Abstract
Introduction
Patient satisfaction becomes an important aspect in clinical practice causing a shift from clinician-administered scales (CAS) towards patient-administered measurement outcomes (PROMs). Besides, clinical outcome can objectively be evaluated using inertia-based motion analysis (IMA). This study evaluates different outcome measures by investigating the 1) effect of replacing CAS by PROMS on outcome assessment, 2) redundancy between scales, 3) additional value of IMA in outcome scoring.
Methods
This cross-sectional study included 27 primary unilateral total knee arthroplasty patients (m/f=12/19; age=66.2 yrs), 6 weeks (n=12) and 6 months (n=15) postoperative, who covered a wide range of the scores. One CAS (Knee Society Score (KSS; knee and function subscore), two PROMs (Knee Injury and Osteoarthritis Outcome Score Physical Shortform (KOOS-PS), Visual Analogue Scale satisfaction (VAS)) and a functional test (IMA block step test) were completed. For IMA, patients stepped up and down a 20cm block starting with the affected and followed by the non-affected leg, while wearing an inertia-sensor (3D accelero- and gyrometer) at the lower back (fig. 1). IMA-parameters like performance time (s), bending angle (°), pelvic-obliquity angle (°), were calculated using self-designed algorithms. Differences between legs were determined by ratios (affected/non-affected leg). Pearson's correlations were done, considering r<0.4 poor, 0.4<r<0.7 moderate, r>0.7 strong.
Results
KSS-subscores and KOOS-PS encountered a broad range of the total scale (e.g. KSS-function [40-100]), while VAS-satisfaction range was limited [0-3]. Most questionnaires were moderately intercorrelated (r-range 0.4–0.6). Correlations were lacking between VAS-satisfaction and KSS-subscores. The KSS-function correlated most with IMA-parameters (r-range 0.4–0.5). VAS-satisfaction and KOOS-PS correlated only with one IMA parameters (resp. pelvic-obliquity ratio, time-to-perform). Correlations were lacking between KSS-knee and IMA (table 1). For all correlations applies that a better outcome in one score was associated with a better outcome in the other score.
Discussion
The correlations between KOOS-PS and KSS-subscores indicate that they capture similar aspects of function, showing redundancy.
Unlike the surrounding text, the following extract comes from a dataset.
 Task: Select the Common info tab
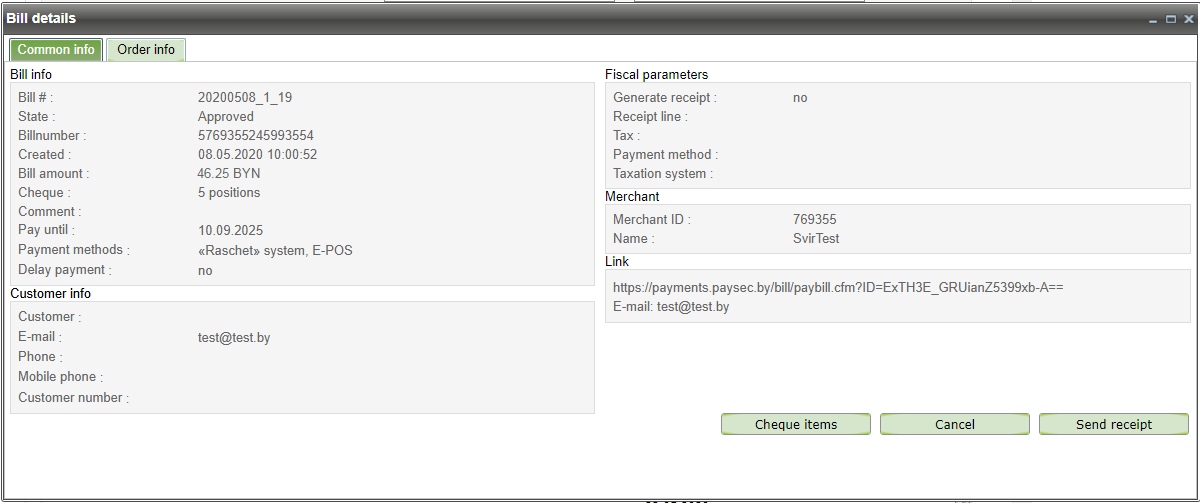tap(56, 50)
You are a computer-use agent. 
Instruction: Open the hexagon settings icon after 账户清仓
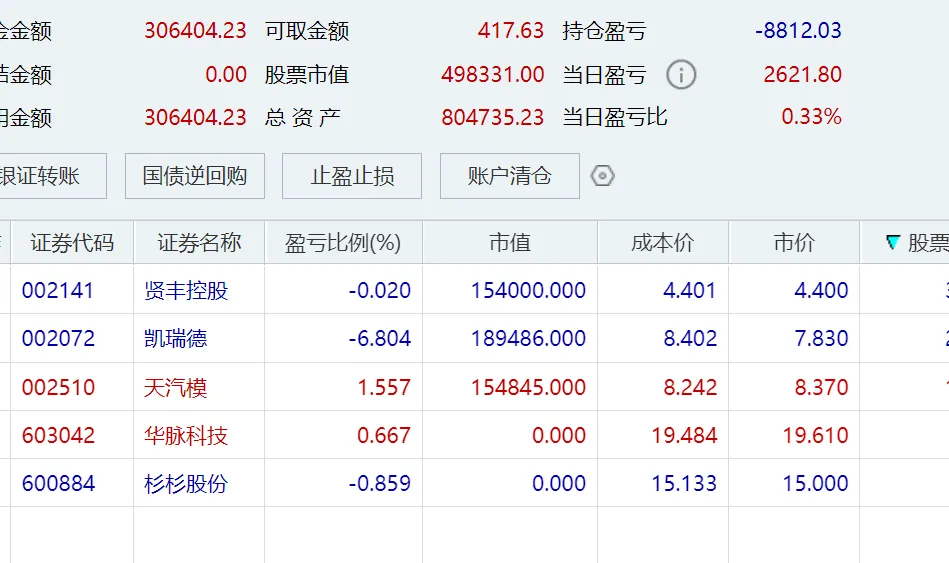(602, 176)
VAS-satisfaction correlated with KOOS-PS but not with KSS-subscores, showing that KOOS-PS captures some satisfactory dimensions, which are lacking with KSS. The strongest correlation with VAS-satisfaction was found with IMA pelvic-obliquity ratio, a measure showing asymmetry in unilateral pathologies, indicating that satisfaction is best captured by IMA. Most correlations with IMA-parameters were found for KSS-function showing that KSS-function, which is the PROM like part of the KSS, is the most objective questionnaire-based measure. The KSS-knee lacked any correlation with IMA showing that clinician-based measurements are not so relevant to patients and not related to objective measures either. Also the KOOS-PS lacks objective aspects of function as was shown by the limited amount of correlations with IMA. This may be due to the lack of stair climbing assessment in the KOOS-PS in contrary to KSS-function.
Conclusions
The shift from CAS to PROMs may result in a loss of (objective) information, but will add a satisfaction aspect. Improvements in PROMS (e.g. add moderate-demanding activities like stair climbing) are therefore recommended. The use of IMA may be an alternative as it provides an objective assessment capturing satisfaction and PROMs-like (KSS-function) aspects. Thereby, CAS will be improved (e.g. new KSS) which may be promising as well.